The term “May Day” can signify a celebration of winter’s end or a call of distress. Or perhaps, as in the case of Phillis Levin’s book, these meanings exist simultaneously. There is destruction and fear within the pages, yes, but also acknowledgement of the repetitious nature of life and the constant renewal.
I must admit to being misled by the title and the cover of May Day; initially, I naively envisioned a book full of forests and creatures and sunlight. But Levin’s book isn’t nature poetry; it is poetry. Nature appears, but only as a thread woven into a much larger project.
Individually, the poems of May Day feel independent and complete; each moves through its situation carefully and precisely. For example in “Inchworm,” the poem comes to a satisfying close with, “Inchworm / Hugging a slender trail, / Scaling a sliver of time / From which we dangle, / Are you the true measure / Stretching across the divide?”
However, the unity of individual poems doesn’t necessarily translate to a comfortable unity of the book as a whole. When taken together, the poems can be unpredictable and unsettling. The book challenges its readers to look for ways everything fits together. This is not a concept book where the poems rely on proximity to each other for meaning. Some poems call on classical references while others rely on news events and even the phenomenon of “news” itself.
May Day forces its readers to constantly shift scenes and focus. Early in the book, nature imagery plays a primary role, though it is overtaken in the middle by poems more urban and human-centric. The last third of the book is a mélange of nature images, human forces, and considerations of repetition and time. Seemingly, it is this focus on time, repetition, and remembrance that holds the key to the book.
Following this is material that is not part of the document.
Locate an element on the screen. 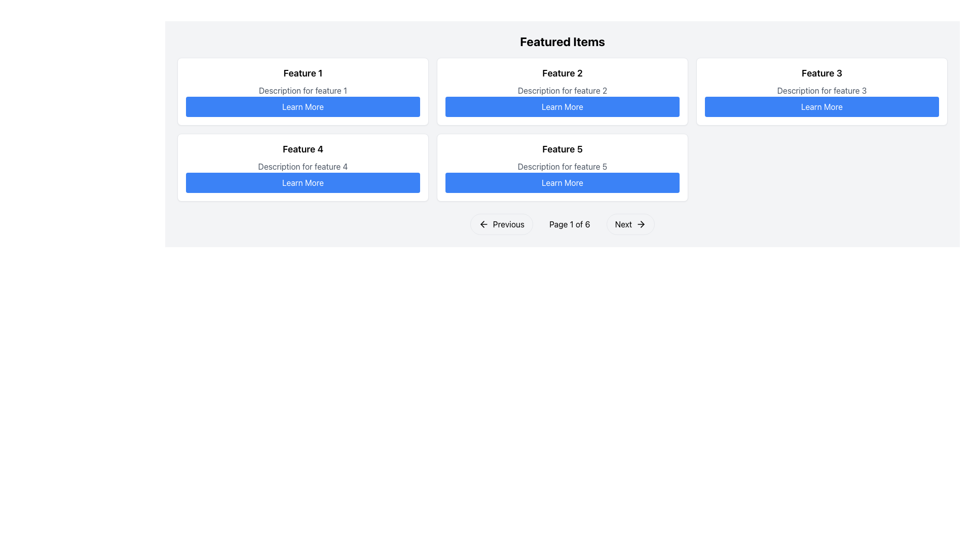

Whether examining an acorn or watching a man walk down a hallway at night, May Day is concerned with the process of existing and repeating and remembering. In poems that subtly deal with war and terrorism, George Santayana’s saying, “Those who cannot remember the past are condemned to repeat it” lurks in the not-so-distant background. The references to ancient stories and artifacts also ask readers to consider the past and what it means to the present. Do we want to remember? Do we even want to know what is happening around us now?
After considering these weighty questions, Levin allows readers to glide out of May Day’s pages with three beautiful poems in which clouds touch, trees touch, and someone on the edge of sleep asks the other to, “‘Keep Reading.’” Despite the harsher moments May Day asks its readers to consider, one fact remains clear: Levin’s lyricism balances the load.